RBS-mdh

It encodes NAD dependent malate dehydrogenase.

Usage and biology

It encodes NAD dependent malate dehydrogenase which transforms malate into pyruvate. With the overexpression of mdh, Shewanella could produce NADH more efficiently, which brings more electricity to be produced.

Characterization

This is one section for NADH production part.

Figure1. RBS-mdh

DNA Gel Electrophoretic

To make sure that we get the target gene, we did the DNA gel electrophoretic to separate different gene. And here is the result.

Figure2. Verification of successful transformation of pYYDT-mdh

Our target gene is 1145bp, and as the marker is DS5000, we could be sure that the bright band in this picture is our target gene.

Real-Time Quantitative PCR

To demonstrate that mdh could be overexpressed by engineered Shewanella, we did Real-Time Quantitative PCR.

Figure3. Relative expression level of mdh in engineered Shewanella Oneidensis MR-1.

As we can see from this figure, mdh could be overexpressed by engineered Shewanella.

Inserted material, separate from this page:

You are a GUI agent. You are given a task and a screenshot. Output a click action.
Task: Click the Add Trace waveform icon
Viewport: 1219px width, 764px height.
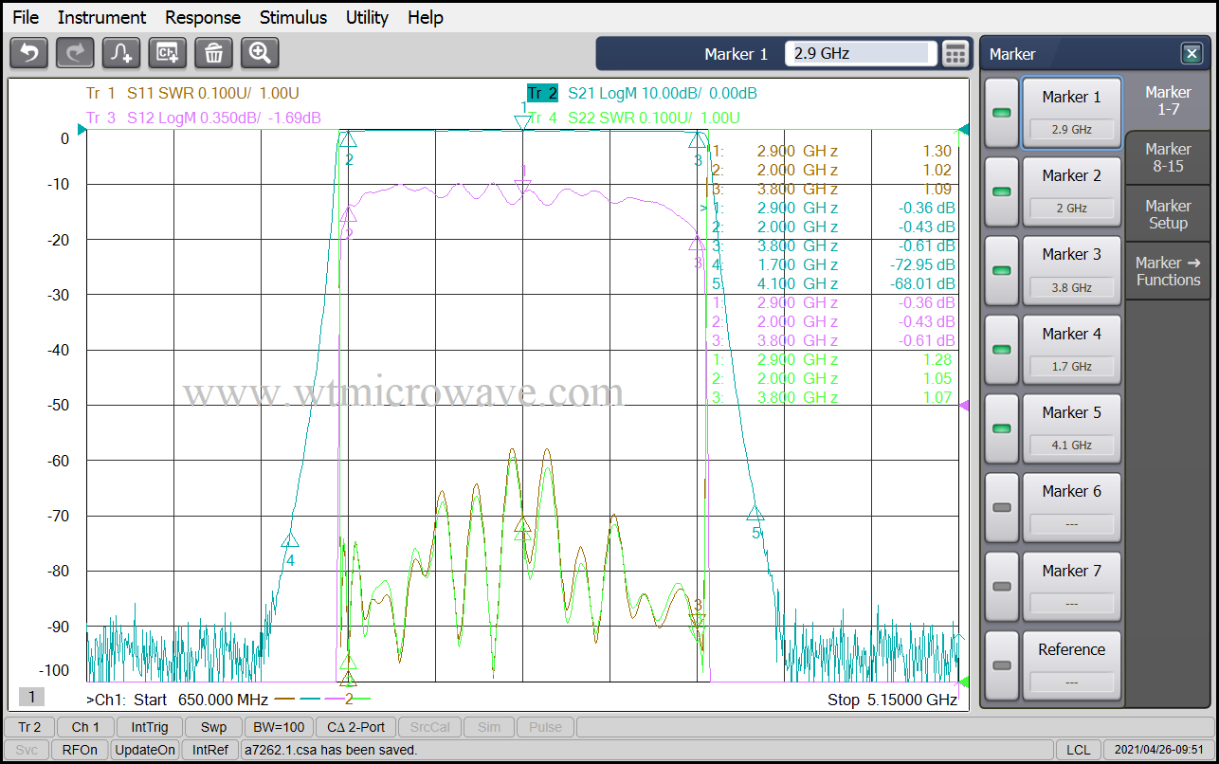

Contribution From NJXDF-CHN 2022

Group: NJXDF-CHN

Author: Yang Gu

Summary: Identification of the mdh gene that supplies NADH in Escherichia coli and demulcent Y.lipolytica to enhance production

Characterization from iGEM22-NJXDF-CHN

        Malate dehydrogenase (MDH) is one of the key enzymes in biological metabolism, which can catalyze the reversible conversion between malate and oxaloacetate. Based on different coenzyme specificities, MDHs are classified into NAD-dependent and NADP-independent. RBS-mdh was first registered in 2021. With the overexpression of mdh, Shewanella could produce NADH more efficiently, which brings more electricity to be produced. To verify whether this gene could be used in other microorganisms to provide sufficient NADH for enhanced production, we first introduced the part in E. coli BL21(DE3). It was found that overexpression of this gene was effective in increasing the yield of various hard-to-express proteins, including heterologous toxic protein (GDH,BBa_K2239014) and endogenous membrane proteins (Oxa1 family membrane protein insertase (YidC, BBa_K4297069), F-ATPase subunit b (Ecb,BBa_K4297070), and cytosine transporter protein (CodB, BBa_K4297071) (Fig. 2A).
        Further, phenylethylaldehyde reduction is a NADH-dependent reduction reaction. Therefore, we hope to be able to offer additional cofactors to enhance the 2-PE yield to the maximum. To ensure that the gene can be expressed in Y. lipolytica, we replaced the promoter and terminator elements of the original part and constructed TEF-mdh-CYC1t (BBa_K4297066). this part was introduced into the genome of Y. lipolytica polf and tested it in shake flask fermentation with 4 g/L of L-phe. The results showed that NADH supplementation was effective in increasing the yield of 2-PE up to 1.08 g/L (Fig. 2B). These results provide effective guide for future iGEM team to improve the production by NADH supplementation.